WHAT YOU NEED TO DO: The finished copy should hold every entry exactly as given, and no pictures.

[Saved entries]

_____

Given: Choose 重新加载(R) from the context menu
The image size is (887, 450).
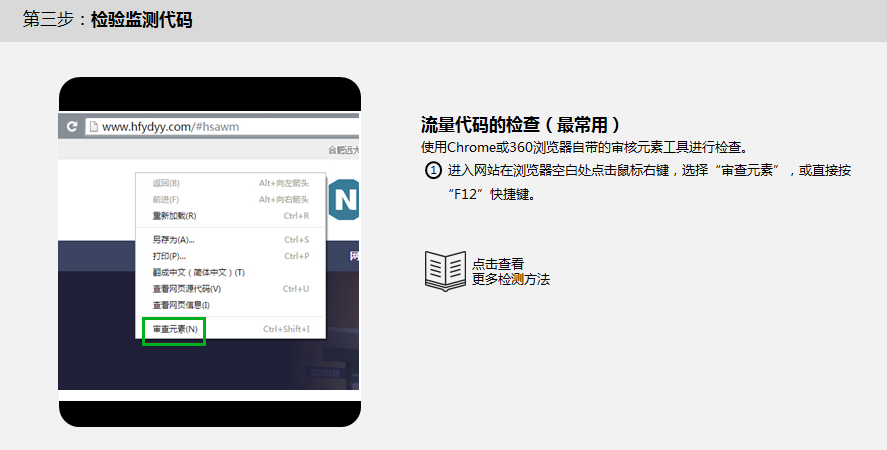Looking at the screenshot, I should (x=174, y=215).
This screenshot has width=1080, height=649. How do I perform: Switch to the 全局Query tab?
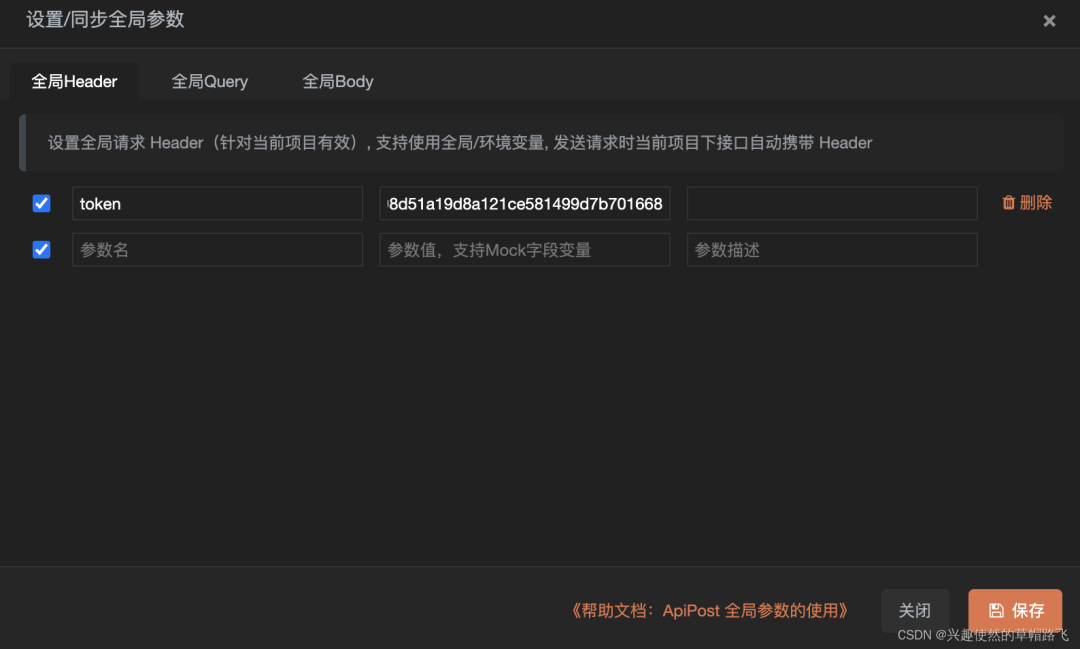pos(210,81)
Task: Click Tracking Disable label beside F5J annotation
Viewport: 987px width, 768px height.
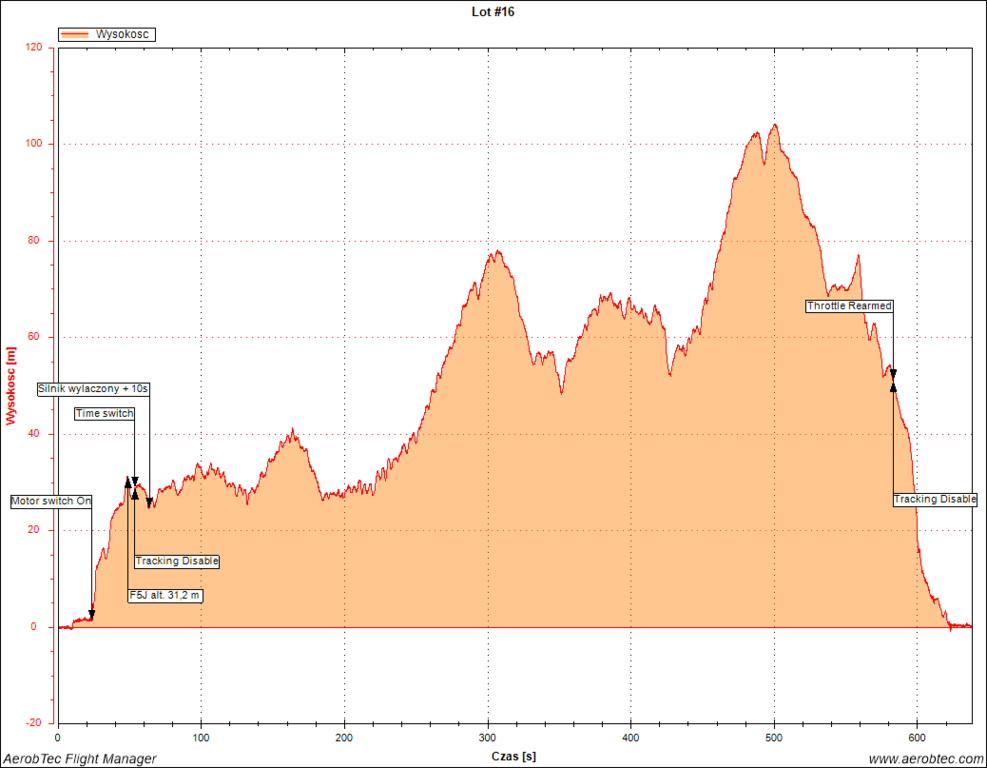Action: pyautogui.click(x=177, y=561)
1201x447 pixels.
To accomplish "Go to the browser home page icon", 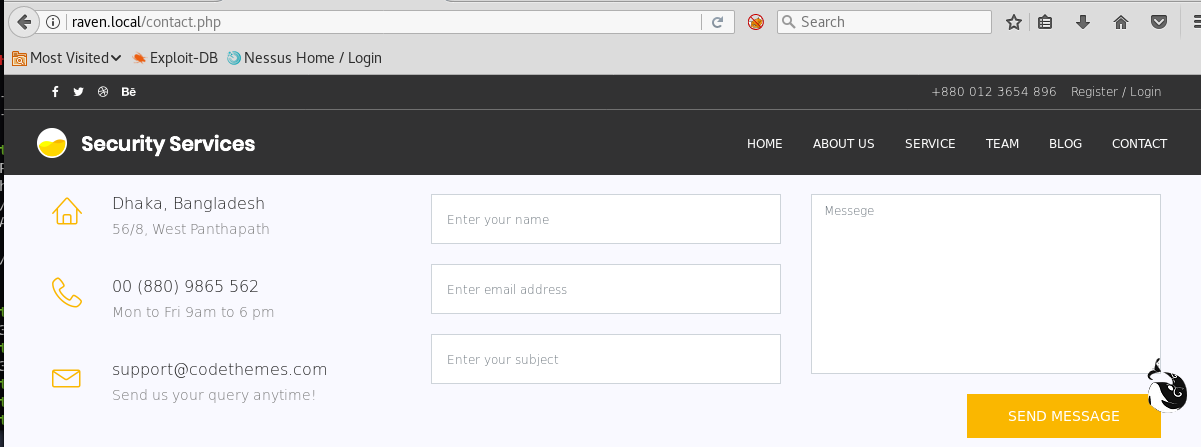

_____

ANSWER AREA:
Given: Choose 重新加载(R) from the context menu
The image size is (887, 450).
Looking at the screenshot, I should (x=174, y=215).
This screenshot has width=1080, height=649. How do I perform: Switch to the 全局Query tab?
pos(210,81)
Task: Click Tracking Disable label beside F5J annotation
Viewport: 987px width, 768px height.
Action: pyautogui.click(x=177, y=561)
1201x447 pixels.
To accomplish "Go to the browser home page icon", 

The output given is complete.